§ PASSAGE GIVEN
— BEGIN —
Forward looking statement notice

 

Statements made in this Form 10-Q that are not historical or current facts are "forward-looking statements" made pursuant to the safe harbor provisions of Section 27A of the Securities Act of 1933 (the "Act") and Section 21E of the Securities Exchange Act of 1934. These statements often can be identified by the use of terms such as "may," "will," "expect," "believe," "anticipate," "estimate," "approximate" or "continue," or the negative thereof. We intend that such forward-looking statements be subject to the safe harbors for such statements. We wish to caution readers not to place undue reliance on any such forward-looking statements, which speak only as of the date made. Any forward-looking statements represent management's best judgment as to what may occur in the future. However, forward-looking statements are subject to risks, uncertainties and important factors beyond our control that could cause actual results and events to differ materially from historical results of operations and events and those presently anticipated or projected. We disclaim any obligation subsequently to revise any forward-looking statements to reflect events or circumstances after the date of such statement or to reflect the occurrence of anticipated or unanticipated events.

 

Financial information contained in this quarterly report and in our unaudited interim financial statements is stated in United States dollars and are prepared in accordance with United States generally accepted accounting principles.

 

General

 

Wike Corp. was incorporated in the State of Nevada on November 11, 2014 and established a fiscal year end of December 31. We have generated limited revenues, have minimal assets and have incurred losses since inception. We are formed to commence operations in ornamental ribbons production, such as printing on ribbons. We have recently started our operation.

 

On April 6, 2017, Corina Safaler, the Company's Director and CEO, completed a transaction with Wentao Zhao, by which Mr. Zhao acquired 4,500,000 shares of common stock, representing 74% ownership of the Company. Mr. Zhao paid $305,000.00 in cash. On the same date, the shareholders of the Corporation voted Ms. Sreyneang Jin as Director, and CEO, and Mr. Gim Hooi Ooi as CFO. The new management decided to cease the existing business of printing ornamental ribbons, and will explore new business plan that will generate sufficient cash flow and profits to the Company.

 

Product

 

Our product can be represented by range of goods using printing machine that we have purchased. Products include, but not limited to: ribbons, notebooks, plastic items and other printed goods of that kind, but we specialize only on ribbons printing until our business will be well established and successful. Maximum printing heights is 350 mm, which widens the range of products we can print images on images, gifts packing, personalized greeting cards and ribbons.
— END —
§ GIVEN MATERIAL
— BEGIN —
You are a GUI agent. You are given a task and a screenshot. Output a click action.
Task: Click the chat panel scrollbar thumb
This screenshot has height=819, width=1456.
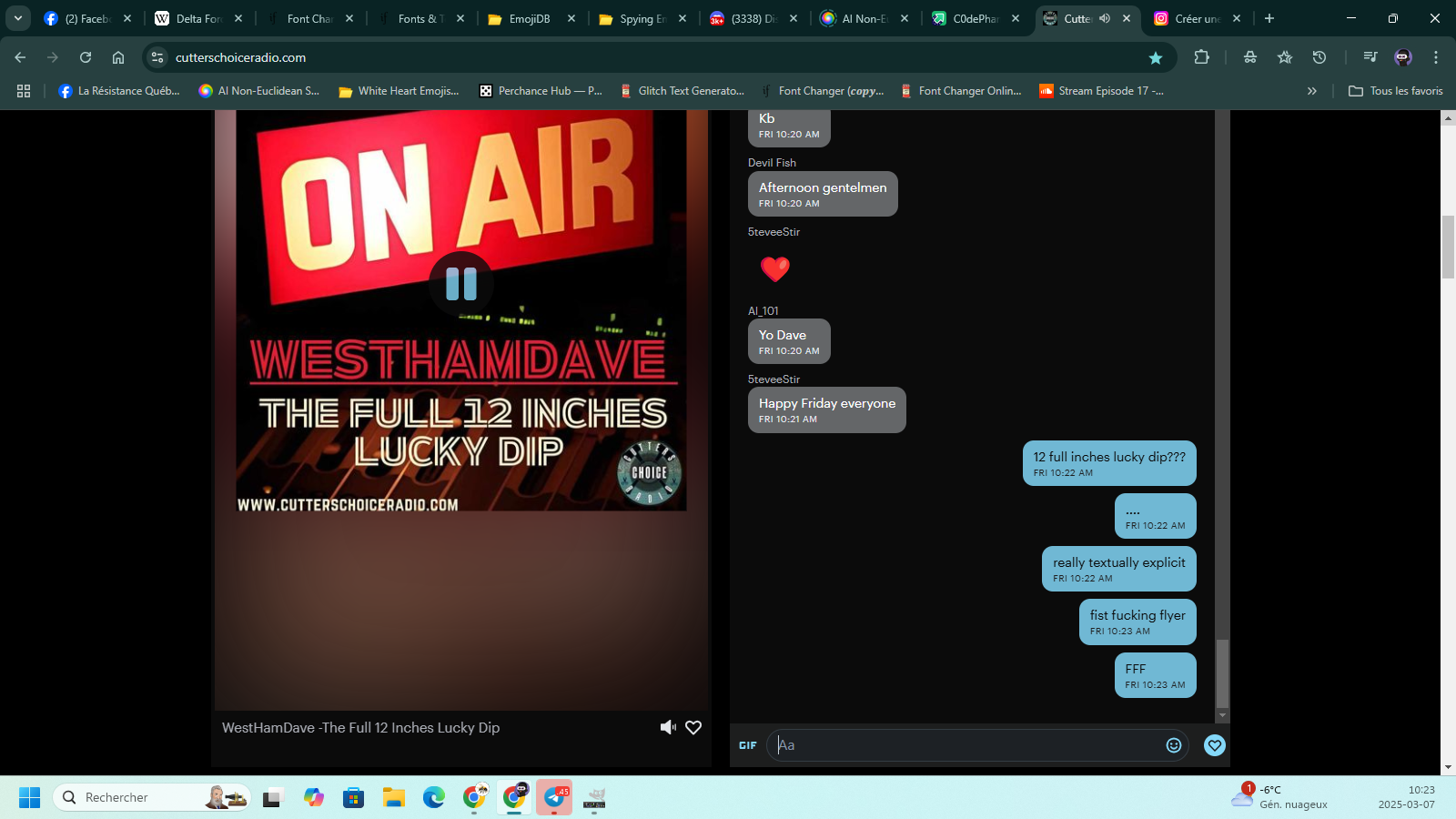coord(1222,672)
— END —
§ GOAL A
In the Wike Corp. 10-Q excerpt, which terms are given as words that often identify forward-looking statements? List them all.
§ GOAL B
According to the Wike Corp. 10-Q excerpt, how much cash did Mr. Zhao pay for his shares?
§ GOAL C
Retype the part of the Wike Corp. 10-Q excerpt from "Financial information contained" up to and including "accepted accounting principles.".

§ EXERCISE RESULT A
"may," "will," "expect," "believe," "anticipate," "estimate," "approximate," "continue"

§ EXERCISE RESULT B
$305,000.00

§ EXERCISE RESULT C
Financial information contained in this quarterly report and in our unaudited interim financial statements is stated in United States dollars and are prepared in accordance with United States generally accepted accounting principles.